Croisière : merveilleuse Méditerranée

Interview : Patrick Pourbaix, Directeur général de MSC France, Belgique, Luxembourg

Le directeur général de MS Croisières pour la France, la Belgique et le Luxembourg explique l'engouement actuel des organisateurs d'événements pour les croisières et décrit le développement du marché MICE chez MSC Croisières.

Patrick-Pourbaix-MSC

Un grand resort sur l’eau, avec toutes les animations à bord

Les croisières connaissent un vrai engouement ces dernières années. Le ressentez-vous ?

P. P. – C’est vrai, mais ça ne s’est pas fait du jour au lendemain. C’est tout un processus et nous communiquons beaucoup sur le rajeunissement de la croisière, un phénomène qui arrive maintenant en France.

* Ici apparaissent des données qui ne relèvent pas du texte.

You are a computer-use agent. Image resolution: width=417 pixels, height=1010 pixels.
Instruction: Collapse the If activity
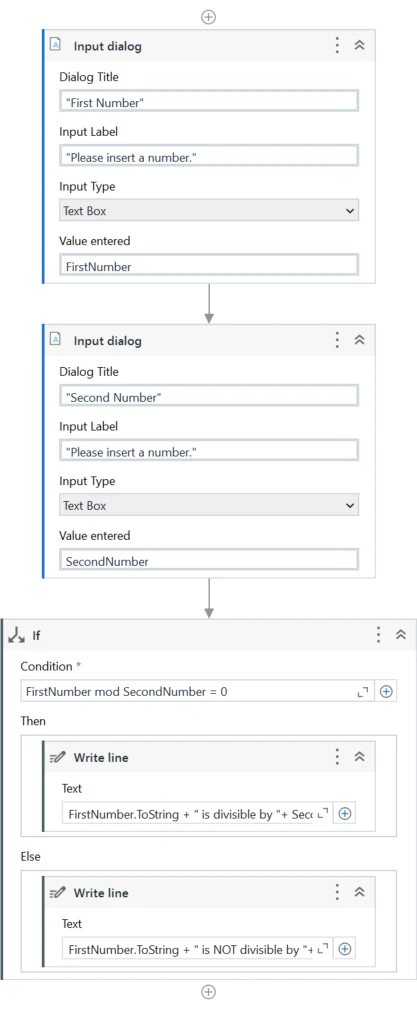pos(401,634)
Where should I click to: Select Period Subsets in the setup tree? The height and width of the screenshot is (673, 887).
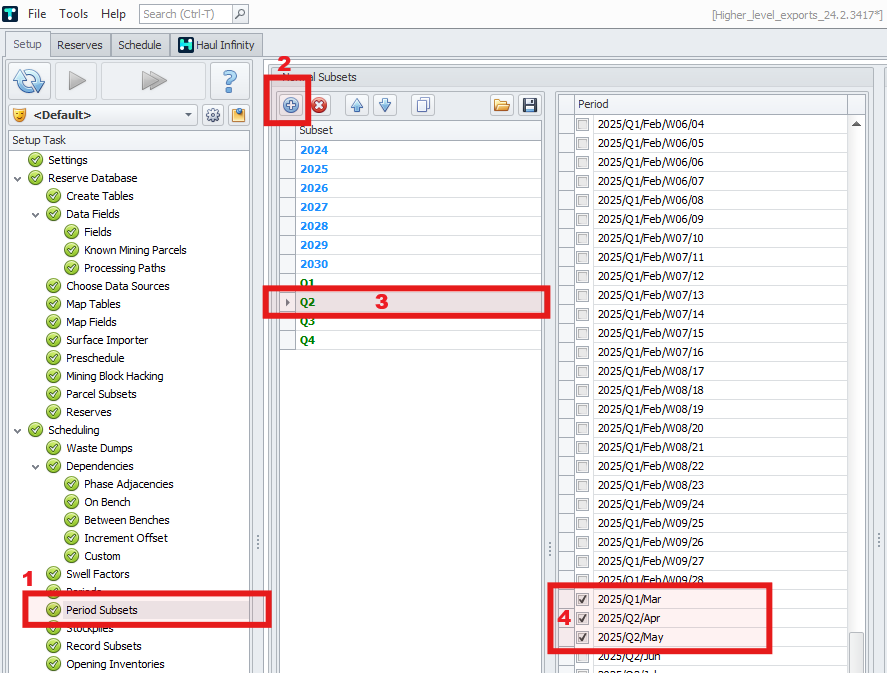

Comment expliquez-vous cela ?

P. P. – Les croisières ne se positionnent plus du tout sur le créneau d’antan, lorsqu’elles étaient réservées à l’élite, où l’on partait d’un point pour aller à un autre. Les Américains, dans les années 80, ont été les premiers à avoir modernisé la croisière pour en faire un produit de vacances. Le bateau en lui-même est devenu une destination vacances, avec toutes les animations possibles à bord, un grand resort sur l’eau.

Et côté Mice ?

P. P. – C’est tout récent. On a eu quelques groupes, grands et petits, dont une marque française très prestigieuse, mais il y a encore énormément à faire. Aux États-Unis, la clientèle croisière représente 13 millions de passagers, dont 20 % pour le segment Mice. C’est énorme. Chez MSC, nous venons d’ailleurs de créer un département Mice. Du coup, nous allons être très actifs de ce côté-là.

Le Meraviglia ne navigue-t-il qu’en Méditerranée occidentale ?

P. P. – Non, ça c’est pour sa saison inaugurale et il y restera jusqu’au printemps. Puis il ira se positionner cet été à Hambourg pour des croisières dans le nord, les fjords ou la Baltique.

Pratiquement, comment cela se passe ?

P. P. – C’est très rare de privatiser un bateau complet, car ils sont de plus en plus grands. Alors, on constitue une entité sur un navire où il y a d’autres passagers. C’est une notion qui est encore mal perçue, mais qui devrait rapidement changer. Les clients corporate commencent seulement à comprendre qu’il s’agit d’un gigantesque resort avec toutes les facilités qui vont avec. Les restaurants peuvent être privatisés, les excursions montées sur mesure. C’est encore mieux qu’un incentive sur la terre ferme.